Militari iraniani durante una parata (Keystone)
Ma è sotto l’intransigente presidente Mahmoud Ahmadinejad, che la polizia morale - conosciuta formalmente come Gasht-e Ershad - viene istituita per "diffondere la cultura del pudore e dell’hijab". Le unità sono state istituite dal Consiglio Supremo della Rivoluzione Culturale dell’Iran, oggi guidato dal presidente Ebrahim Raisi. Hanno iniziato i loro pattugliamenti nel 2006 per far rispettare il codice di abbigliamento che richiede anche alle donne di indossare abiti lunghi e vieta pantaloncini, jeans strappati e altri vestiti ritenuti immodesti. Un codice che Mahsa aveva violato, indossando l’hijab ma lasciando fuori ciocche dei suoi capelli. Quanto basta per essere punita, secondo la denuncia della sua famiglia, dalla polizia che l’ha ridotta in fin di vita parlando solo di problemi di salute della giovane dopo la sua morte per le percosse. Dal quel giorno un’ondata di mega manifestazioni, represse nel sangue, ha attraversato il paese, in particolare i grandi centri urbani e le zone curde, con un bilancio di almeno 448 persone uccise, tra cui 60 di età inferiore ai 18 anni e 29 donne, secondo l’ultimo rapporto dell’ong Iran Human Rights (Ihr) con sede a Oslo. E già 14 mila arresti per le Nazioni Unite, mentre domani si attendono nuove proteste, malgrado l’avvertimento del regime ai manifestanti a non scendere in piazza.

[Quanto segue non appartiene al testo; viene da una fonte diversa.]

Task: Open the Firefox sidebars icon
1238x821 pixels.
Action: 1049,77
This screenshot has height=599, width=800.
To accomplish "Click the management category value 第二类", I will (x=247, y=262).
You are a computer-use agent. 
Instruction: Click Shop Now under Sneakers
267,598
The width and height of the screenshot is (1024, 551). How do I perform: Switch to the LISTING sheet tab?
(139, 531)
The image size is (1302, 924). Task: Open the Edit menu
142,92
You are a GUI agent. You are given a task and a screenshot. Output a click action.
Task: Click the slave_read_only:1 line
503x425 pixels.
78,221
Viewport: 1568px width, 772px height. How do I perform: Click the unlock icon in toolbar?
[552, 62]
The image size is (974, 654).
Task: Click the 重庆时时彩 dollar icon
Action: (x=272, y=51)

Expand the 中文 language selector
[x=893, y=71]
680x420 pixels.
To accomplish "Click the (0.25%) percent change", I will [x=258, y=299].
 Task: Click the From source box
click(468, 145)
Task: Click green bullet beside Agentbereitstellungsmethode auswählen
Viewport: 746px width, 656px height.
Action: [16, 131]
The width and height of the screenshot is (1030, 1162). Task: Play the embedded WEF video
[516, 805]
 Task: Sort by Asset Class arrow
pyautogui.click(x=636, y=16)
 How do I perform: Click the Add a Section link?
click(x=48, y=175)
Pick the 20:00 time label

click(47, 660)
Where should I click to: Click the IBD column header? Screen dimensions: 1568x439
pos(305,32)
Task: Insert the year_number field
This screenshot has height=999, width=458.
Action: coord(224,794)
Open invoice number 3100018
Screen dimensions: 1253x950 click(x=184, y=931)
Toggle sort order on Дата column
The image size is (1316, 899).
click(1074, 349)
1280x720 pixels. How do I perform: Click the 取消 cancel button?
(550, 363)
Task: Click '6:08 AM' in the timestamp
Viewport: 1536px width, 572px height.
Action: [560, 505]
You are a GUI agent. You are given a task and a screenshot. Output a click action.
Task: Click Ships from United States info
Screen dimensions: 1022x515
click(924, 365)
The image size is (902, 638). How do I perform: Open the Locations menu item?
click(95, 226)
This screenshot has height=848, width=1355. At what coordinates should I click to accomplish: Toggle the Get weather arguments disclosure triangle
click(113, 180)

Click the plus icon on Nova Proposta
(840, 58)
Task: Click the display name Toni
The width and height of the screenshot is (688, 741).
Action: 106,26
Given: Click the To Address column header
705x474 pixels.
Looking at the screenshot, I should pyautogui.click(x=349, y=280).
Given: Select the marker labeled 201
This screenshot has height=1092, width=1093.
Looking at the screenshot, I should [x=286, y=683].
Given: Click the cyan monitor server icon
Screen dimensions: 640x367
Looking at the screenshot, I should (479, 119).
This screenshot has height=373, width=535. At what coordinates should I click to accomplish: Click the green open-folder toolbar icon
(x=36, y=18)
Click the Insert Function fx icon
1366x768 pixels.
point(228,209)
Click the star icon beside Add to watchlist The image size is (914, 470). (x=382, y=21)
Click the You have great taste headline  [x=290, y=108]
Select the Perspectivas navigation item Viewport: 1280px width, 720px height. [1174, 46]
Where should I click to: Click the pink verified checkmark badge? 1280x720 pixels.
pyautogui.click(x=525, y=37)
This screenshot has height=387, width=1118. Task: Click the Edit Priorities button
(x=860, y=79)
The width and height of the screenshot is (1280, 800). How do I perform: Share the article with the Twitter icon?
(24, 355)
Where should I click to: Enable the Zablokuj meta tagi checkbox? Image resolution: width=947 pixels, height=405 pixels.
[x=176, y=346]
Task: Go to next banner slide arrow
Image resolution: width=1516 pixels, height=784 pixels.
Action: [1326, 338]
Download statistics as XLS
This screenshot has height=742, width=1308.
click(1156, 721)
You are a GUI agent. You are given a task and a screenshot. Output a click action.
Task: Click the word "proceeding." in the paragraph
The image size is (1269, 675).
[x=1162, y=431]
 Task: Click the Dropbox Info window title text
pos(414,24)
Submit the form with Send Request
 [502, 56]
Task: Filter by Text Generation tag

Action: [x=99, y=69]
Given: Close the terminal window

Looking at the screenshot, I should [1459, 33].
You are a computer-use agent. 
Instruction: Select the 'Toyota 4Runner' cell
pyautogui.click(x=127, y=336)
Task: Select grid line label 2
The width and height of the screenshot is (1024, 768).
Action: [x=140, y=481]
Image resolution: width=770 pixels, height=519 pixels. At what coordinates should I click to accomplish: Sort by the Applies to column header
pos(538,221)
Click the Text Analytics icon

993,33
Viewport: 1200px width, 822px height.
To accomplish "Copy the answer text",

È stata abbattuta la casa della famiglia della scalatrice iraniana Elnaz Rekabi, l’atleta balzata a ottobre agli onori della cronaca per non aver indossato il velo mentre gareggiava ai campionati di arrampicata sportiva a Seul. Un gesto costato caro all’atleta, che le autorità di Teheran hanno interpretato come un sostegno alle manifestazioni indette dopo la morte di Mahsa Amini il 16 settembre. Rientrata a Teheran Rekabi era stata acclamata da una folla di migliaia di persone che la aspettava all’aeroporto, ma difronte alla tv di stato aveva affermato di aver gareggiato senza velo inavvertitamente e di non aver fatto nessun gesto simbolico o politico. Quindi era stata posta ai domiciliari.
A diffondere la notizia della demolizione è stato l’organo di informazione anti-regime IranWire. Un attivista ha condiviso su Twitter alcune immagini dove oltre alle macerie vengono inquadrate delle medaglie, mentre il fratello della campionessa, Davood anche lui scalatore, piange. "Questo è il risultato della vita in questo Paese. Un campione con chili di medaglie per questo paese" che "ha lavorato sodo per rendere orgoglioso questo paese. Hanno demolito una casa di 39 mq e se ne sono andati. Cosa posso dire?", afferma una voce fuori campo la cui identità non è nota, scrive la Cnn.
Un giornale con la copertina sulla vicenda Rekabi (Keystone)
La mossa del regime verso la campionessa è in linea con quanto annunciato dal Consiglio di sicurezza iraniano che in vista di una nuova mobilitazione degli attivisti per tre giorni dal 5 al 7 dicembre, Giornata nazionale degli studenti universitari, ha annunciato che "le forze di sicurezza, con tutta la loro forza e senza tolleranza, faranno fronte a ogni nuova rivolta, che finora è stata sostenuta dai servizi di intelligence stranieri". Nella nota, citata da Irna, si invitano gli studenti, i partiti politici, i gruppi, gli attivisti che operano via social network a "essere vigili su quanto trama il nemico e a respingere le rivolte collaborando con il governo, per instaurare un dialogo politico volto a riformare alcune questioni".